Rock City singles chronology
| "For Everybody" (2015) | "Locked Away" (2015) | "Make Up" (2015) |

Adam Levine singles chronology
| "YOLO" (2013) | "Locked Away" (2015) | "I'm So Humble" (2016) |

Music video
- Locked Away (MV) on YouTube

Audio video
- Locked Away (Audio) on YouTube

= Locked Away =

"Locked Away" is a song by Virgin Islands production duo R. City featuring American singer Adam Levine, the lead singer of pop rock band Maroon 5. The song was released on June 29, 2015, by Kemosabe Records and RCA Records.
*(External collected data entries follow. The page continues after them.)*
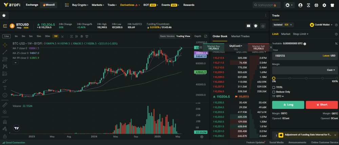Click the margin percentage slider handle
This screenshot has height=145, width=339.
274,78
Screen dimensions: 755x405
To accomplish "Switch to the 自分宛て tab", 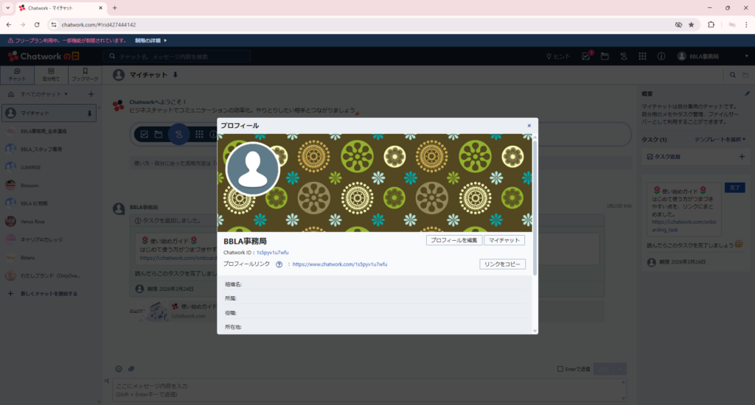I will pos(50,75).
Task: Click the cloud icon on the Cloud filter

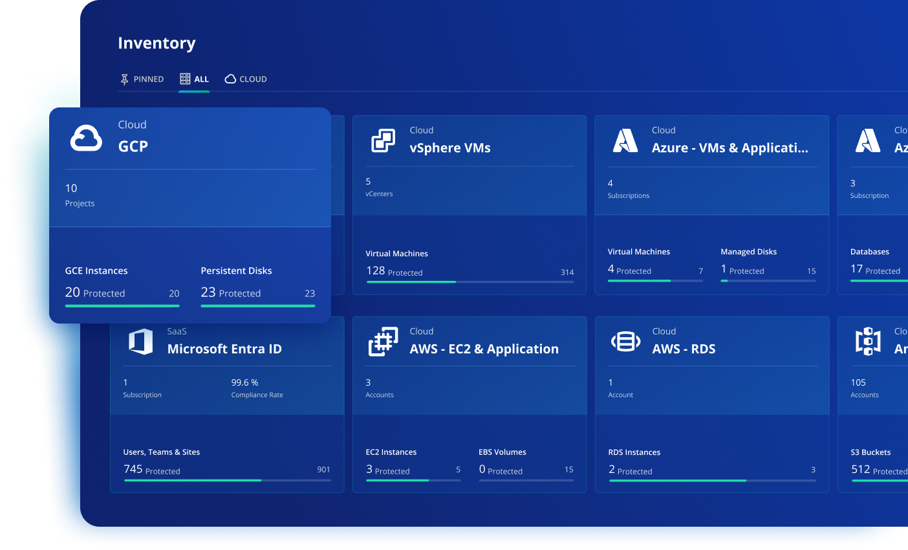Action: (230, 78)
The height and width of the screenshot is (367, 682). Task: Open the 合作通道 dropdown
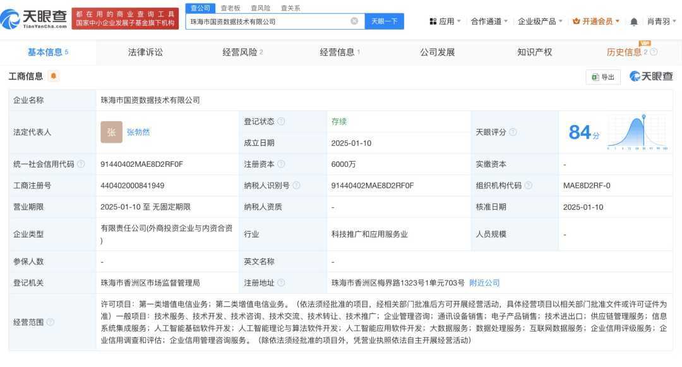(x=489, y=21)
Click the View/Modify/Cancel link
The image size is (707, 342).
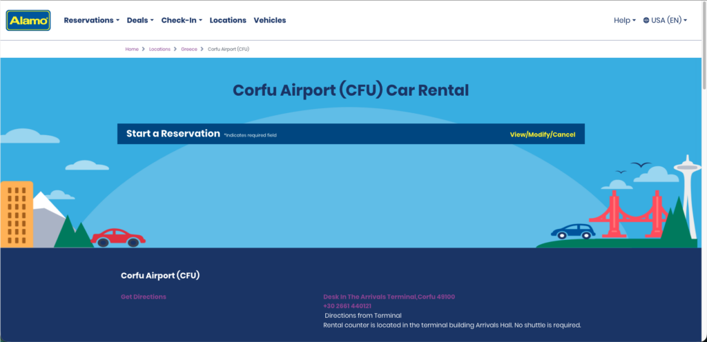[x=542, y=134]
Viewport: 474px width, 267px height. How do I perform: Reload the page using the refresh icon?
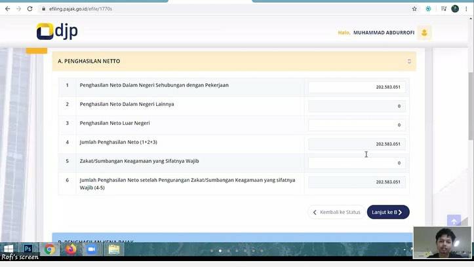(x=30, y=9)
The song peaked at number six on the Billboard Hot 100, making it the duo's first top ten hit and Levine's first single that he did not co-write.

== Composition ==
Musically, "Locked Away" is a dancehall and reggae fusion song. According to the sheet music published at Musicnotes.com by Universal Music Publishing, the song is written in the key of D major with a tempo of 94 beats per minute. The chorus follows a chord progression of D–Bm–G–D–A, the verses follow a chord progression of Bm–G–D–Fm, the bridge follow the progression Gbmaj7-D-Bm-A and the vocals span from B_{2} to A_{4}. The melody in the chorus contains an interpolation of Do That To Me One More Time by American duo Captain & Tennille.

== Meaning ==
The meaning of the song "Locked Away" seems to ask if you would truly love someone for your whole life despite all the flaws which may arise. As Theron—one of the song authors—explain: “Locked Away” is based on our parents. Our dad went to jail for five years, came out and became a trash man. Then he worked at the legislature as a security guard. He didn’t make real money, he was on drugs, did all kinds of crazy shit. But our mom held him down. Our parents been together for 38 years—they’re still together.
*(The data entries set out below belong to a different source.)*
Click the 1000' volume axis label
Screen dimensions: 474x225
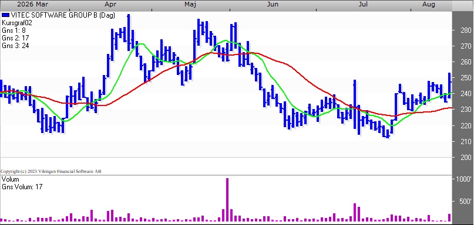click(x=462, y=179)
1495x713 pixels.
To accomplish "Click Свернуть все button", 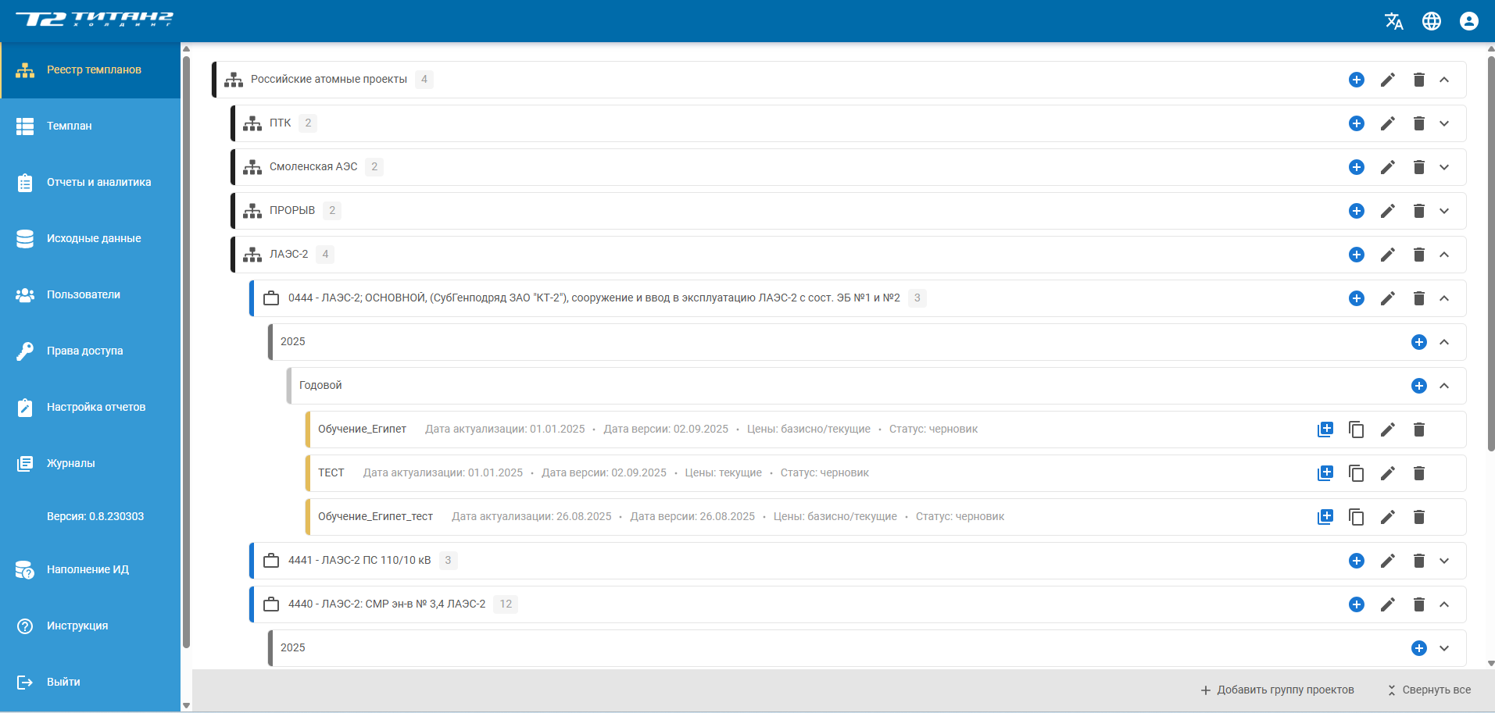I will pos(1429,690).
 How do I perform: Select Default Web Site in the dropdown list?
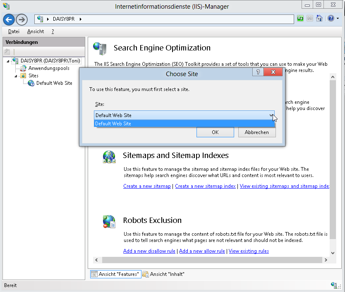click(x=184, y=124)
With the success of being a songwriter, where you can get fly and have all this nice shit, we’re like, “You really like me? If I was fucked up, would you hold me down?"

==Remix==
The official remix is titled "Locked Away Again (The Remix)" and features an additional verse from American rapper Lil Wayne. It cancels the bridge by R. City and replaces their first verse of the original song to the third verse. The second verse is the same as in the original song.

==Music video==
A music video for "Locked Away" was released on August 14, 2015.

The music video features four different families, a soldier leaving his family to return to service, a man (Theron Thomas of R. City) and a woman (Chantel K Davis) fighting to make ends meet, a man (Timothy Thomas of R. City) returning home to his child and the child's mother, and a father and daughter torn apart by an unlawful act. All suffering from vignettes of love, loss, poverty, and imprisonment, all set over Levine's crooned chorus "If I got locked away / and we lost it all today / tell me honestly / would you still love me the same?"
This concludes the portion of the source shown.